Go through the records and show each line where the word "Locate" occurs.

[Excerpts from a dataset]
##############################
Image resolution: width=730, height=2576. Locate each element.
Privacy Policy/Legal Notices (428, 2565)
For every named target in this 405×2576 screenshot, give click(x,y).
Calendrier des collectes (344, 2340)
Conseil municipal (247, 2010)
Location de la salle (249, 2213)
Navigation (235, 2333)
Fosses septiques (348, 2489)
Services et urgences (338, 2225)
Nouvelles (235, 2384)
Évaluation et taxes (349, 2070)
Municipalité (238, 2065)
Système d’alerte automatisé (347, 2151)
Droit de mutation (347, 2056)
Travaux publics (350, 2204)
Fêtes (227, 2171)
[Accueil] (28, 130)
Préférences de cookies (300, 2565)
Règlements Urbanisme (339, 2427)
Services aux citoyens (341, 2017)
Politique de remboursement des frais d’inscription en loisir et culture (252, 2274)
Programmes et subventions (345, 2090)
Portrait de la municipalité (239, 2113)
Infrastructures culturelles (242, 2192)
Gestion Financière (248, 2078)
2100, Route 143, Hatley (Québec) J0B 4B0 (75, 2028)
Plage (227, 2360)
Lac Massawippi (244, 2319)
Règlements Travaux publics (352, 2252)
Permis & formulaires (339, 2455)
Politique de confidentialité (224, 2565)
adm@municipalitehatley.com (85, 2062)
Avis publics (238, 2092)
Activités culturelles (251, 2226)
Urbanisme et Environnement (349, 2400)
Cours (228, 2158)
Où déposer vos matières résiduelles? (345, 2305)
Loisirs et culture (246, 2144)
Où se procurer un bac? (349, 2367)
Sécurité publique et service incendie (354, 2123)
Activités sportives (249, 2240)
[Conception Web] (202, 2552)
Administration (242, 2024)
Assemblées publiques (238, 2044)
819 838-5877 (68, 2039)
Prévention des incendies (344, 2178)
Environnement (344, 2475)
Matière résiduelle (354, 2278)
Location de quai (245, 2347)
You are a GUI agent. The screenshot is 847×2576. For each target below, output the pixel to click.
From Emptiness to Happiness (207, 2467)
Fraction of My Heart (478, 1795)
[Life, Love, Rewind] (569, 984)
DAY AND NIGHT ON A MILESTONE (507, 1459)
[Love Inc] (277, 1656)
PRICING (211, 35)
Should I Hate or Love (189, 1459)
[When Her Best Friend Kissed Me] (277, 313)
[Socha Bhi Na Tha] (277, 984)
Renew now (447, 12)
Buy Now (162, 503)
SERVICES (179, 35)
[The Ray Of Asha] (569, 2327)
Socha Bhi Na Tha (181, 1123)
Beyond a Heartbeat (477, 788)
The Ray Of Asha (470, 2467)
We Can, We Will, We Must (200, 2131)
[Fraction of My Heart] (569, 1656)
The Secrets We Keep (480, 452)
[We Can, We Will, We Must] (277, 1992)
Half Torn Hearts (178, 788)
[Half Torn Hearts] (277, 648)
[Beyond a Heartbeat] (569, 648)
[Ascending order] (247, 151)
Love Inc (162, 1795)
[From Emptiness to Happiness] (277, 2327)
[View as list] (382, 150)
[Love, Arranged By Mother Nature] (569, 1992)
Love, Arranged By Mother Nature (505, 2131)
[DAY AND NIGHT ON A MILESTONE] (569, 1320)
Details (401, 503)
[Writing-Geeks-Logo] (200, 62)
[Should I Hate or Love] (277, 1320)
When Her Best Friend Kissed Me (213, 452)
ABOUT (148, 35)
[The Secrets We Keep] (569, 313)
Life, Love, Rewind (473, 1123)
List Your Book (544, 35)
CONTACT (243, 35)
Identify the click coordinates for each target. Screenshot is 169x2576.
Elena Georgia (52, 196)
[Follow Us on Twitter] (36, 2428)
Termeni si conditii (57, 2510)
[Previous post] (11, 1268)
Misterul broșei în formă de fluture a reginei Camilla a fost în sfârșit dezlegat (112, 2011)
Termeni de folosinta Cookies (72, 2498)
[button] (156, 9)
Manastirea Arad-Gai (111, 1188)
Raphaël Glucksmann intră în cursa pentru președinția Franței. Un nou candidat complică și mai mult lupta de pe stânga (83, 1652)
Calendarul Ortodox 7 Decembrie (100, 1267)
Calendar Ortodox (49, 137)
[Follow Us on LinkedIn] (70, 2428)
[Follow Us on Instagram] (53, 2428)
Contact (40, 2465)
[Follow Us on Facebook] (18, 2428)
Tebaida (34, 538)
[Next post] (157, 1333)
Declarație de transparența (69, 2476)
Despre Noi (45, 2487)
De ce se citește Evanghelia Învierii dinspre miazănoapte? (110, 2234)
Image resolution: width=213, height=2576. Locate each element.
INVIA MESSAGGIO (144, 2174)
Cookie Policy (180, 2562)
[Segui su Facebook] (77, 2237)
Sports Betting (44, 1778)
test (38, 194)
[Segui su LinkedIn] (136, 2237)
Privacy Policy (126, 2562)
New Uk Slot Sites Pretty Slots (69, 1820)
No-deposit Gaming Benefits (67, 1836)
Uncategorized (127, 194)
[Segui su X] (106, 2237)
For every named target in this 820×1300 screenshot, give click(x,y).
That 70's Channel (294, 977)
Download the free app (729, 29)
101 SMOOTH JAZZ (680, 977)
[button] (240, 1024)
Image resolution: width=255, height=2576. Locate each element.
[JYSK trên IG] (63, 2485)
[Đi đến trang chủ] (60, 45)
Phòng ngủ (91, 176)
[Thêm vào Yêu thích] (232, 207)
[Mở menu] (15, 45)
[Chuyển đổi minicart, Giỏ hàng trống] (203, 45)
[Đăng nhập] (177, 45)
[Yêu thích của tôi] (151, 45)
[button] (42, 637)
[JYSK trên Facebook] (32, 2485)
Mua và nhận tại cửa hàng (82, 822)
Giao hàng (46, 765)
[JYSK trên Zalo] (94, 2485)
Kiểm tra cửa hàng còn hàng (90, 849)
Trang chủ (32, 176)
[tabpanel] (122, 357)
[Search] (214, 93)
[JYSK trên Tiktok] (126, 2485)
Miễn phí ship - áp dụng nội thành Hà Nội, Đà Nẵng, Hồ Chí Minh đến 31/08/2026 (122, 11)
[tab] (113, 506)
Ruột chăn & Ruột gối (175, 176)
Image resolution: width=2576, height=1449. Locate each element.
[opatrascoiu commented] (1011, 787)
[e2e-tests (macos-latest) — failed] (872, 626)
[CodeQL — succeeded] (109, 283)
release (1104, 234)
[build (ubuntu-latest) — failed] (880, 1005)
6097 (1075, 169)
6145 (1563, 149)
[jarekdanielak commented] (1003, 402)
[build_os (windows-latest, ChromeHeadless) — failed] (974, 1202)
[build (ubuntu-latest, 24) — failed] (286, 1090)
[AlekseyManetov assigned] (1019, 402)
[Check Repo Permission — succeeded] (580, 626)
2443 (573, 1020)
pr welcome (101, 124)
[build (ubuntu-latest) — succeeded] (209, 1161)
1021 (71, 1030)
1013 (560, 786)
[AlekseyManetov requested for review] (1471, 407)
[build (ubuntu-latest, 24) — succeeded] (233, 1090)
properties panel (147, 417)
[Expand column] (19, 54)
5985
##############################
== Response below ==
Image resolution: width=730, height=2576. Locate each element.
Image resolution: width=213, height=2576. Locate each element.
Image resolution: width=255, height=2576. Locate each element.
Image resolution: width=2576, height=1449. Locate each element.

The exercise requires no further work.